Several known breast cancer susceptibility genes with moderate-to-high risk alleles encode proteins involved in DNA damage response (DDR). As these explain less than half of the hereditary breast cancer cases, additional predisposing alleles are likely to be discovered. Many of the previous studies utilizing massive parallel sequencing have focused on the protein-truncating variants, and the role of rare missense mutations has remained poorly addressed. To identify novel susceptibility factors, we have systematically analyzed the data from our parallel sequencing of 796 DDR genes in 189 Northern Finnish hereditary breast cancer patients for rare missense variants, predicted as deleterious. Thirty-five variants were studied here for the disease association using Finnish breast cancer case (n=492-2,035) and control (n=277-1,539) cohorts. As a result, two missense variants in genes involved in DNA replication, RECQL p.I156M and POLG p.L392V, the former involving genomic and the latter mitochondrial DNA replication, showed significant association with risk of breast cancer.

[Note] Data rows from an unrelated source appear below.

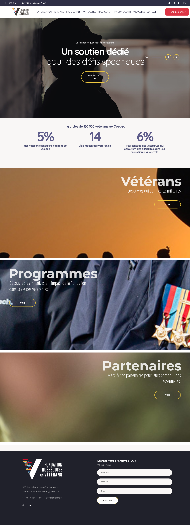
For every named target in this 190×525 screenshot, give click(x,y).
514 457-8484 (11, 3)
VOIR (167, 204)
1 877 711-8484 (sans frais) (34, 3)
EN (184, 3)
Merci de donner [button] (177, 12)
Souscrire (107, 500)
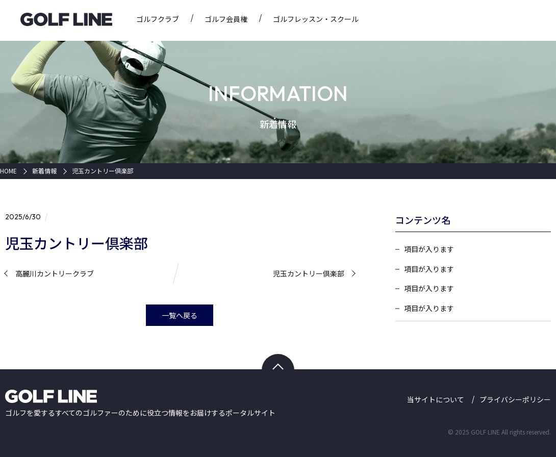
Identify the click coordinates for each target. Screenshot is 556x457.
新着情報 (44, 171)
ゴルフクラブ (157, 19)
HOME (8, 171)
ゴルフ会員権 (226, 19)
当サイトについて (435, 399)
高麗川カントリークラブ (54, 273)
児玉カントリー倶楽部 (102, 171)
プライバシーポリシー (515, 399)
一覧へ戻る (179, 315)
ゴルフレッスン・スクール (316, 19)
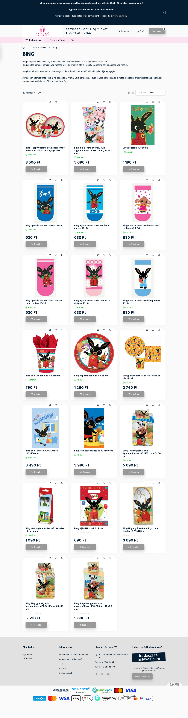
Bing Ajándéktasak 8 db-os (88, 528)
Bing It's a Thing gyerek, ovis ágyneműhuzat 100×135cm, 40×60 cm (93, 150)
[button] (33, 40)
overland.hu (118, 16)
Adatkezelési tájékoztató (70, 659)
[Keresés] (124, 31)
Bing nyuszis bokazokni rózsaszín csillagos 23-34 (141, 226)
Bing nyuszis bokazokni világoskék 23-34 (141, 301)
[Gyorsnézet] (62, 102)
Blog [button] (73, 40)
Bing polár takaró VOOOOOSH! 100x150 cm (42, 452)
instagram (102, 674)
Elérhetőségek (65, 673)
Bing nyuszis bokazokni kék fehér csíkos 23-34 (92, 226)
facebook (96, 674)
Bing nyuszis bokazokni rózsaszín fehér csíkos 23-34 (44, 301)
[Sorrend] (150, 93)
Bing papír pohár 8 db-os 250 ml (43, 375)
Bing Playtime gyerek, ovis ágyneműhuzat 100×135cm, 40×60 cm (93, 606)
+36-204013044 (78, 33)
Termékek (27, 658)
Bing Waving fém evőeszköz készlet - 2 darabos (45, 529)
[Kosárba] (36, 169)
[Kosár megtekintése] (157, 31)
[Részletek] (85, 547)
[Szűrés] (3, 53)
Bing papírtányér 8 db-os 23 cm (91, 375)
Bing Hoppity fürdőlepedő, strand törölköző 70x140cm (141, 529)
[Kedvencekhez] (56, 102)
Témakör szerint (39, 47)
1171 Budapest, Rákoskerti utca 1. (113, 656)
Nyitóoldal (27, 654)
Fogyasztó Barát (57, 40)
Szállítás (63, 668)
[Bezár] (163, 12)
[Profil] (141, 31)
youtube (108, 674)
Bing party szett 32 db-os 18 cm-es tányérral (142, 377)
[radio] (133, 93)
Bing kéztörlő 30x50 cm (136, 147)
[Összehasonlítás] (50, 102)
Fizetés (62, 664)
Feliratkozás (140, 676)
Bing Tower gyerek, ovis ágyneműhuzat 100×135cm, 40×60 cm (142, 453)
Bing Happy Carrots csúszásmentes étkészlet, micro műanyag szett (45, 149)
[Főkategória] (24, 47)
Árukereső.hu (81, 692)
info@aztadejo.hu (107, 667)
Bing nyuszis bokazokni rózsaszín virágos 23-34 (92, 301)
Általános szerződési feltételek (73, 654)
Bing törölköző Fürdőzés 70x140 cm (93, 450)
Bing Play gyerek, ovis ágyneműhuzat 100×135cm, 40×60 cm (44, 606)
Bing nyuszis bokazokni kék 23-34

Rare RECQL p.I156M allele was observed in breast cancer cases only (6/1,946, 0.3%, p=0.043), whereas POLG p.L392V was two times more frequent in breast cancer cases (53/2,238, 2.4%) compared to controls (18/1,539, 1.2%, OR=2.1, 95% CI 1.2-3.5, p=0.010). Based on the current genetic data, both RECQL p.I156M and POLG p.L392V represent novel breast cancer predisposing alleles.What's new? Evidence suggests that some missense mutations might increase cancer risk even more than other types of mutation. In this study, the authors identified two missense variants that were associated with an increased risk of breast cancer. These mutations occurred in RECQL and POLG genes involved in DNA repair. The identification of new susceptibility alleles provides new tools for clinical risk assessment in individuals with a family burden of breast cancer. These results also further support a link between defective DNA damage response and breast cancer susceptibility.